DIRECTIONS FOR THIS TASK
What lines of the data hold the string "cell"? Copy them all.

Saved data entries
□ □ □ □ □
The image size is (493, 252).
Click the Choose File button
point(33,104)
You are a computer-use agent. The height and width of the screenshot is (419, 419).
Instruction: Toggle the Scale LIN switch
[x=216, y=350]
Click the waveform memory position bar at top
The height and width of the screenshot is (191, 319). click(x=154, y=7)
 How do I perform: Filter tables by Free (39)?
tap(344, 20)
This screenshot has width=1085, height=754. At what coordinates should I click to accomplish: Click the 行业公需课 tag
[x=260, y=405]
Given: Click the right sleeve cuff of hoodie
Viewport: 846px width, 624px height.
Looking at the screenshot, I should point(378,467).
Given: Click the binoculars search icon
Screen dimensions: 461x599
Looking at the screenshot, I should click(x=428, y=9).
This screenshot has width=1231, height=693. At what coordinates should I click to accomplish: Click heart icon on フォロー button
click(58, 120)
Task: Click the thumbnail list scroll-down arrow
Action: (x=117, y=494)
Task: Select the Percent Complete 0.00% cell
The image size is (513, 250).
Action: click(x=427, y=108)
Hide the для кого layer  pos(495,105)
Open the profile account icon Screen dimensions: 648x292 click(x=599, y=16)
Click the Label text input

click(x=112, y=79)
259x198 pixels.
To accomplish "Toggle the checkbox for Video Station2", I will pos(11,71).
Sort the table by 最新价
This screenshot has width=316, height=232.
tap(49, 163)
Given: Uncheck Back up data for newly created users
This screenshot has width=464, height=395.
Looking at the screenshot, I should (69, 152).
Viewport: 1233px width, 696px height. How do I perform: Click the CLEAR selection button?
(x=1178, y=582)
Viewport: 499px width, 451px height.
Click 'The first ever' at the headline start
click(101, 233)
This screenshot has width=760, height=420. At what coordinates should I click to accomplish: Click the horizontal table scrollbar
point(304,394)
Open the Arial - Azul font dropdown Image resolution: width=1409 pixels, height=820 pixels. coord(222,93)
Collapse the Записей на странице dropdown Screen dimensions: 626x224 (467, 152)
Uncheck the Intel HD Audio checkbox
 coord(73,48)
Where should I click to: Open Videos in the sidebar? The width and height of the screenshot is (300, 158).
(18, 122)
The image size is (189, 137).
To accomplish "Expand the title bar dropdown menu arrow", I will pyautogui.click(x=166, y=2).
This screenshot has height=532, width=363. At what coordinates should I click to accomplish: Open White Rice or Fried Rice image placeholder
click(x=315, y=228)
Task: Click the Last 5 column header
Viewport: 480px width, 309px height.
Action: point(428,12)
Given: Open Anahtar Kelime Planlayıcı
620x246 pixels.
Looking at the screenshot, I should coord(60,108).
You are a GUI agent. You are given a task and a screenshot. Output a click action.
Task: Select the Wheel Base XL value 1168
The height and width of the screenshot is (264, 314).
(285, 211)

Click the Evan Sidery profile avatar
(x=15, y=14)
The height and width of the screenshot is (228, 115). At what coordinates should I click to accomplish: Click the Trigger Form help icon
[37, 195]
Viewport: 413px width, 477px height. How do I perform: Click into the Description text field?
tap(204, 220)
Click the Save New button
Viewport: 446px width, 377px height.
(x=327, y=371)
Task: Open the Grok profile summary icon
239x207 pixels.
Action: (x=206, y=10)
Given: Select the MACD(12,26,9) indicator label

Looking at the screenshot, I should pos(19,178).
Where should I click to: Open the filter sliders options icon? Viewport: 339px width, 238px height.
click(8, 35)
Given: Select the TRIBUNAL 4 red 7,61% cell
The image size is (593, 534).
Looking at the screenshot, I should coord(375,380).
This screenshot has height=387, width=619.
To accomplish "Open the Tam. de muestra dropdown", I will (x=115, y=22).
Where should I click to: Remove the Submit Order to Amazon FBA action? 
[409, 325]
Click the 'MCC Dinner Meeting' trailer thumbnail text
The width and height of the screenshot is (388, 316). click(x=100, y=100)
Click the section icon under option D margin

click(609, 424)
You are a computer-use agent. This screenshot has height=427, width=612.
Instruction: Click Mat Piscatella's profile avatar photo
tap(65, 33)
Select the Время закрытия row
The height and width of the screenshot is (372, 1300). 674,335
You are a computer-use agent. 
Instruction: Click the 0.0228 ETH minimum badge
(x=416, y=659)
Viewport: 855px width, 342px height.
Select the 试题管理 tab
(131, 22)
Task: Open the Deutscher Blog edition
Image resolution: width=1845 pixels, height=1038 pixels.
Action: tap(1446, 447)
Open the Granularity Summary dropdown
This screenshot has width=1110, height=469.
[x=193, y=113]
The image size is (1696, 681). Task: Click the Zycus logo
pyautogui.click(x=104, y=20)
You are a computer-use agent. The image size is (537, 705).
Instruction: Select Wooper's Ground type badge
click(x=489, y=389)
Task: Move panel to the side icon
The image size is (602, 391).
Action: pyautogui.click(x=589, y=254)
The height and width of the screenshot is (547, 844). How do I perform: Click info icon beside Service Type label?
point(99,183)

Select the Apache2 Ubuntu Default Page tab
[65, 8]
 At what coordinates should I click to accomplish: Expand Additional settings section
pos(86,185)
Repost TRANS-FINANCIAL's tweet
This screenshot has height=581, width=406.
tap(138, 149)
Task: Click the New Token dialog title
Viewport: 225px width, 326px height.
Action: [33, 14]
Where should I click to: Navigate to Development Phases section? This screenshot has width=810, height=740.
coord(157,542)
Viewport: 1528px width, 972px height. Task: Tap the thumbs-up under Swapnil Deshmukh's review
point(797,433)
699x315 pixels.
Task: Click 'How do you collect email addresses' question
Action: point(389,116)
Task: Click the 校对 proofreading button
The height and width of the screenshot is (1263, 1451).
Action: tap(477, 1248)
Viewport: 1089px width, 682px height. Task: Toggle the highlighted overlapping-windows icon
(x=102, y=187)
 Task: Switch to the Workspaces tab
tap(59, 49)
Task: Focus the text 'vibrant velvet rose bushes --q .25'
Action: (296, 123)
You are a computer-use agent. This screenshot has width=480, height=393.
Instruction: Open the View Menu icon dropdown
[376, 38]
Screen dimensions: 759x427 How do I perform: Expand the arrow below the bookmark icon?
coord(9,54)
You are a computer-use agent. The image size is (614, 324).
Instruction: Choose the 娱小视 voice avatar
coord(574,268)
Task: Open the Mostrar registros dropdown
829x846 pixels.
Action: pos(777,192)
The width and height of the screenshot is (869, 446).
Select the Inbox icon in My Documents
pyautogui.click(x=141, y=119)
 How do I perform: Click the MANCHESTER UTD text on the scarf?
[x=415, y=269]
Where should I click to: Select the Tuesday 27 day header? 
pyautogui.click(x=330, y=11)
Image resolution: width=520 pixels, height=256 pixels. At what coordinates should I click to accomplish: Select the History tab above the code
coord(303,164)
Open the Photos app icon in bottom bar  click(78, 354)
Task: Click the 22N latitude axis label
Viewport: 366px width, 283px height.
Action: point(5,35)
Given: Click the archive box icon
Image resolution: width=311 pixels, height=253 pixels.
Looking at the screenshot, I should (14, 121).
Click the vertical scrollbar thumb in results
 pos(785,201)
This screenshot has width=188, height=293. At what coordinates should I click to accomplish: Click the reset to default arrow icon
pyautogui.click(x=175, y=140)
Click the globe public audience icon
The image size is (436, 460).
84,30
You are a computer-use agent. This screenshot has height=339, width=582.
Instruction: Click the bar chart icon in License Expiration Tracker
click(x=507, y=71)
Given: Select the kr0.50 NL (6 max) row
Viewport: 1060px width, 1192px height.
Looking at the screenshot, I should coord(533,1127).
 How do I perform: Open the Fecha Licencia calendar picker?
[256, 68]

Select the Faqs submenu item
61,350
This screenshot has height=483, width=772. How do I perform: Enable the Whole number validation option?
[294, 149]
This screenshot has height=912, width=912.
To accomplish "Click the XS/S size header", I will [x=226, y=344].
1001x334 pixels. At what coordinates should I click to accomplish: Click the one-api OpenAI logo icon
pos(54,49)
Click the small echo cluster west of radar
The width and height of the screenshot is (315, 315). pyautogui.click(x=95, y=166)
□ □ □ □ □
COMPLETED TASK
Task: Select the Percent Complete 0.00% cell
Given: Select the TRIBUNAL 4 red 7,61% cell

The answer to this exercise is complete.